### WHAT YOU NEED TO DO
1 > Answer these about the page on theorem nllyidm, one line each, marked (a), (b), (c):
(a) Who contributed the theorem, and on what date?
(b) Which theorem does the description say to use to show 𝑛-Locally 𝑛-Locally 𝐴 = 𝑛-Locally 𝐴?
(c) Which reference does step 1 of the proof cite?
2 > Extend the page on theorem nllyidm past step 1 of its proof.

### TEXT TO READ
#####

Theorem nllyidm 23432

Description: Idempotence of the "n-locally" predicate, i.e. being "n-locally 𝐴 " is a local property. (Use loclly 23430 to show 𝑛-Locally 𝑛-Locally 𝐴 = 𝑛-Locally 𝐴.) (Contributed by Mario Carneiro, 2-Mar-2015.)

Assertion

Ref	Expression
nllyidm	⊢ Locally 𝑛-Locally 𝐴 = 𝑛-Locally 𝐴

Proof of Theorem nllyidm

Dummy variables 𝑗 𝑢 𝑣 𝑥 𝑦 𝑧 are mutually distinct and distinct from all other variables.

Step	Hyp	Ref	Expression
1		llytop 23415	. . . 4 ⊢ (𝑗 ∈ Locally 𝑛-Locally 𝐴 → 𝑗 ∈ Top)

#####

### DATA EXCERPT
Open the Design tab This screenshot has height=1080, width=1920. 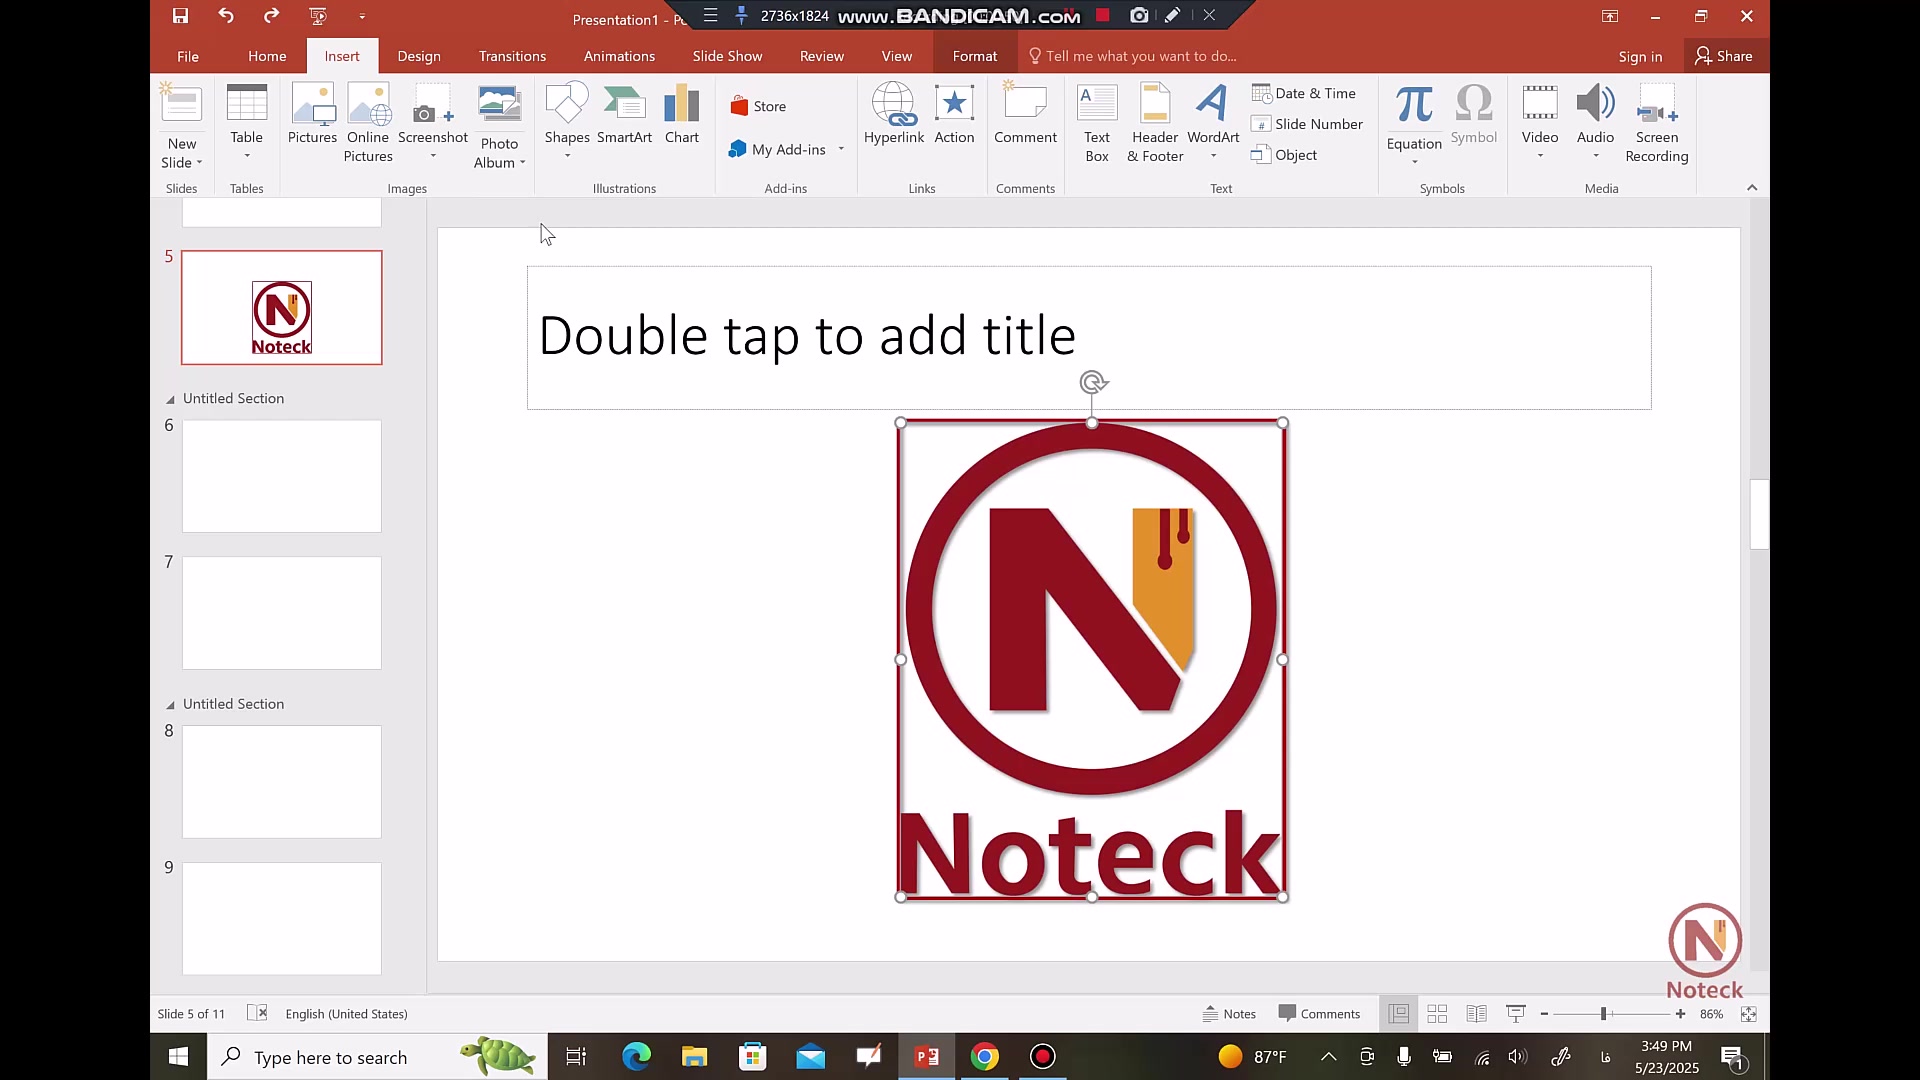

#####

### ANSWER LIST
1 >
(a) Mario Carneiro, on 2-Mar-2015.
(b) loclly 23430.
(c) llytop 23415.

2 >
2		llyi 23417	. . . . . . 7 ⊢ ((𝑗 ∈ Locally 𝑛-Locally 𝐴 ∧ 𝑥 ∈ 𝑗 ∧ 𝑦 ∈ 𝑥) → ∃𝑢 ∈ 𝑗 (𝑢 ⊆ 𝑥 ∧ 𝑦 ∈ 𝑢 ∧ (𝑗 ↾t 𝑢) ∈ 𝑛-Locally 𝐴))
3		simprr3 1224	. . . . . . . . 9 ⊢ (((𝑗 ∈ Locally 𝑛-Locally 𝐴 ∧ 𝑥 ∈ 𝑗 ∧ 𝑦 ∈ 𝑥) ∧ (𝑢 ∈ 𝑗 ∧ (𝑢 ⊆ 𝑥 ∧ 𝑦 ∈ 𝑢 ∧ (𝑗 ↾t 𝑢) ∈ 𝑛-Locally 𝐴))) → (𝑗 ↾t 𝑢) ∈ 𝑛-Locally 𝐴)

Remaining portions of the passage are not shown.